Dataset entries
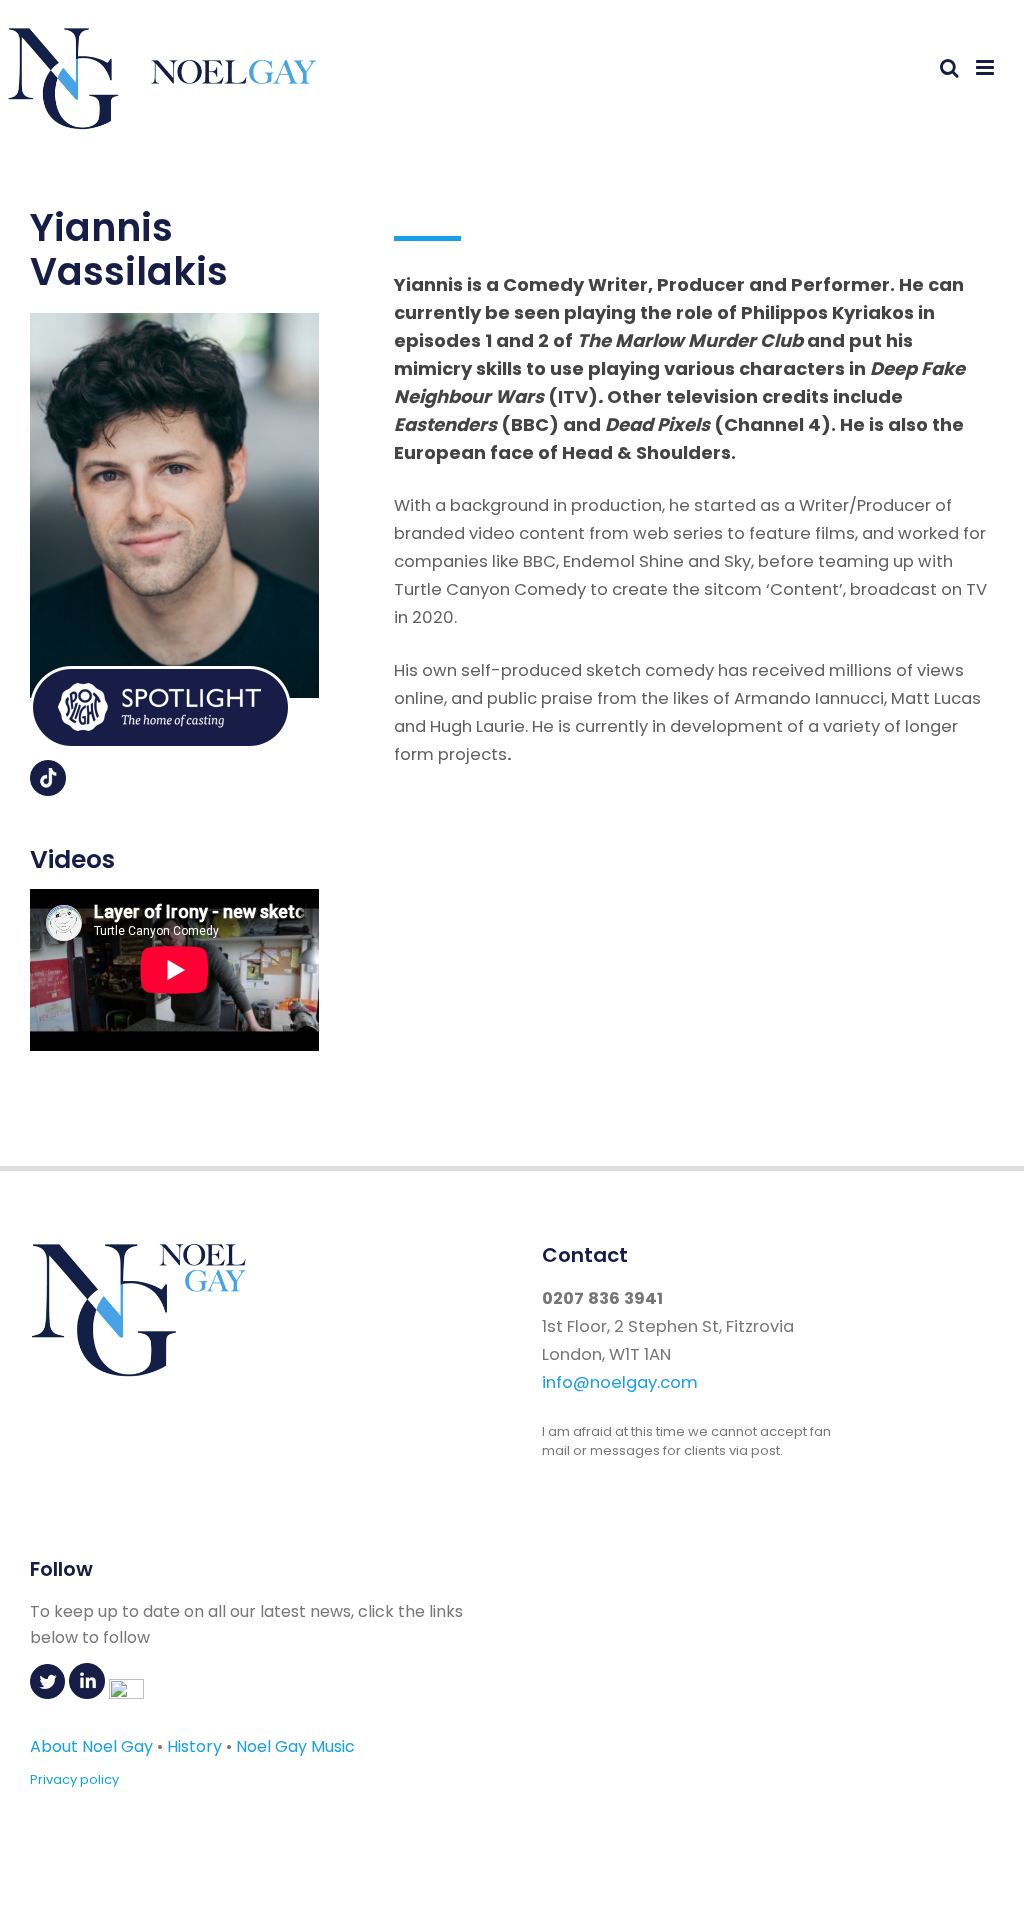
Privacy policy (74, 1779)
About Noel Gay (91, 1746)
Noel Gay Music (295, 1746)
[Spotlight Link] (160, 743)
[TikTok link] (48, 790)
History (194, 1746)
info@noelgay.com (620, 1382)
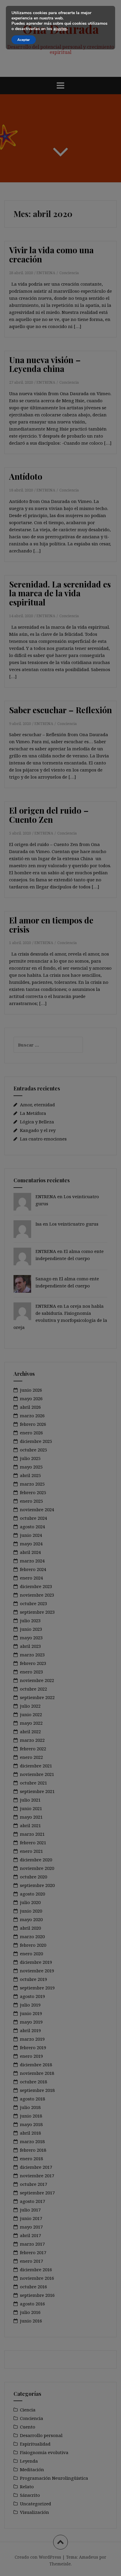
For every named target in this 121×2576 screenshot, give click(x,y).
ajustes (60, 29)
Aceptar (23, 39)
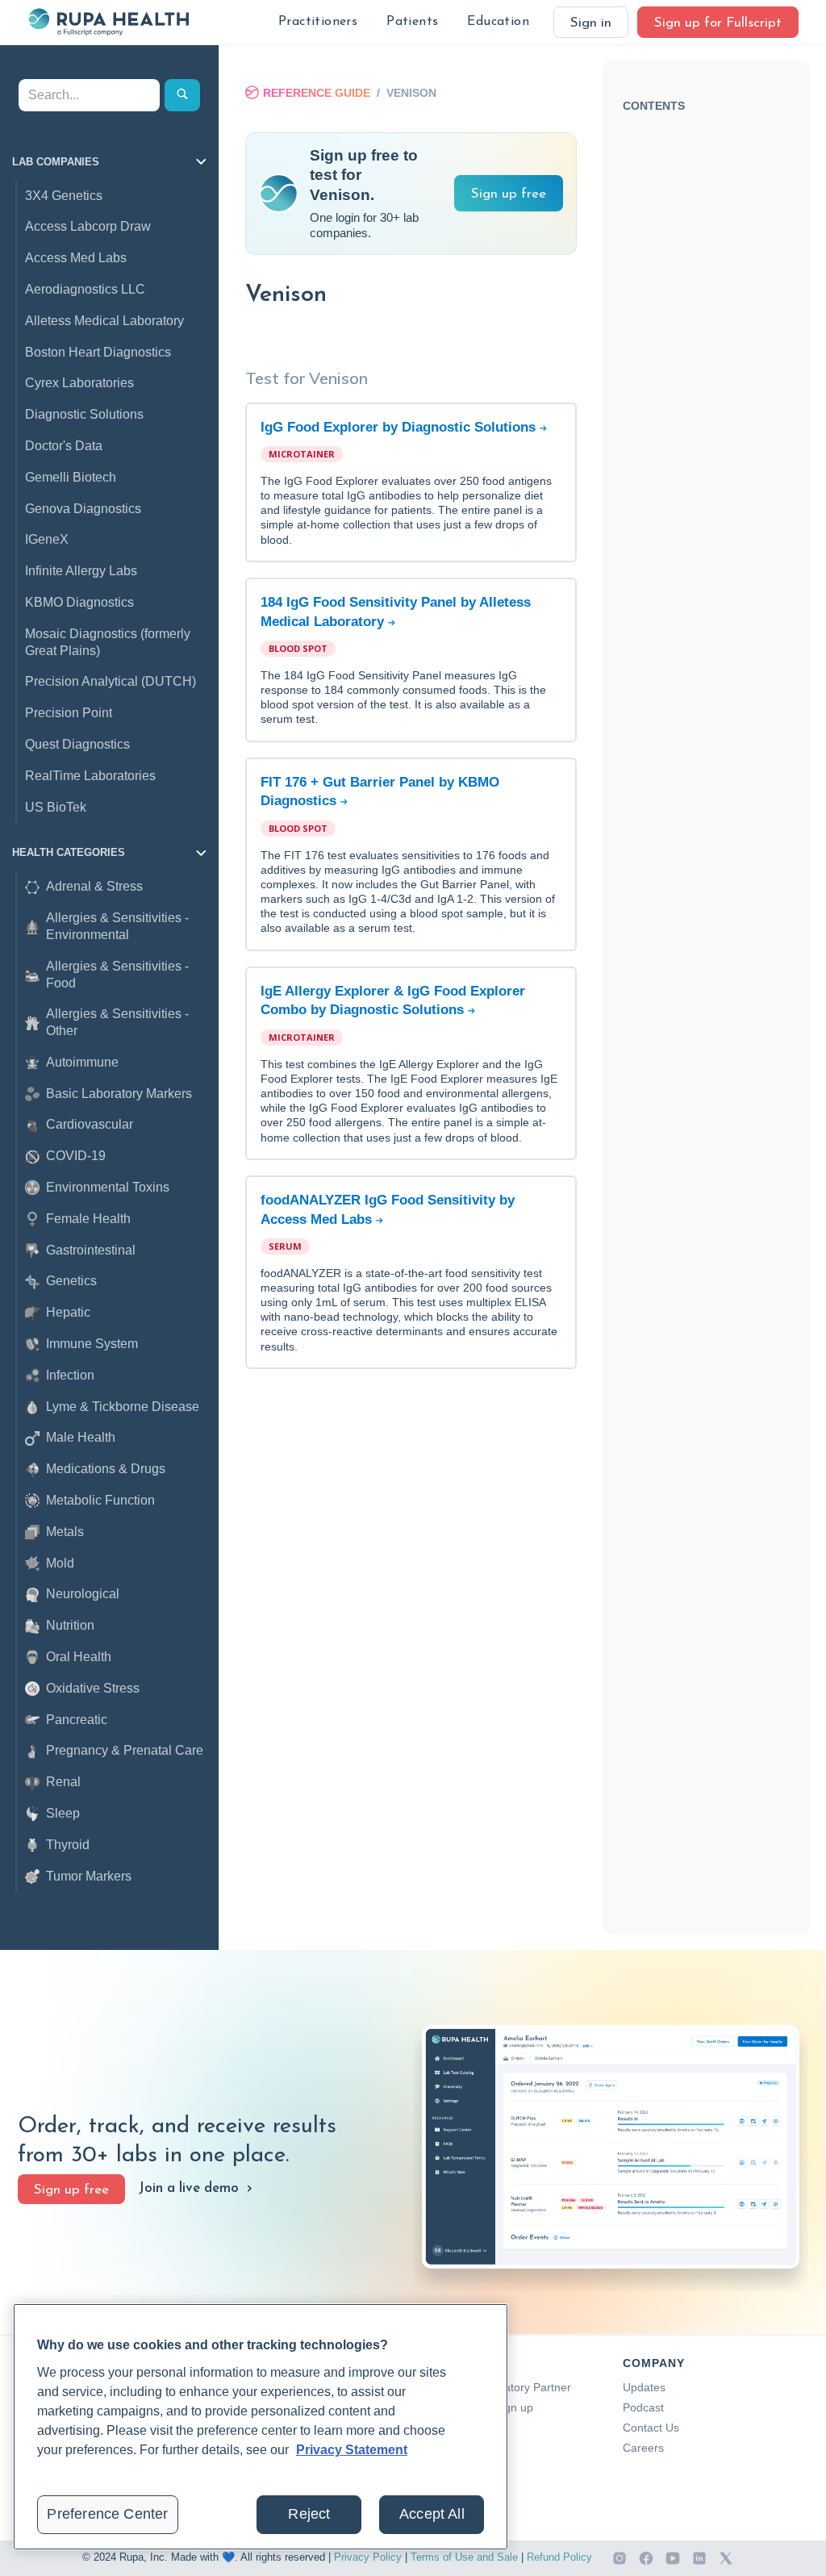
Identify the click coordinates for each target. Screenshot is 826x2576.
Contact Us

## WHAT IS REQUIRED
Would you return the entries verbatim, minus any images?

## SOLUTION TO THIS TASK
Privacy policy (74, 1779)
About Noel Gay (91, 1746)
Noel Gay Music (295, 1746)
[Spotlight Link] (160, 743)
[TikTok link] (48, 790)
History (194, 1746)
info@noelgay.com (620, 1382)
For every named target in this 121×2576 screenshot, give click(x,y).
ajustes (60, 29)
Aceptar (23, 39)
Identify the click coordinates for each target. Screenshot is 826x2576.
Contact Us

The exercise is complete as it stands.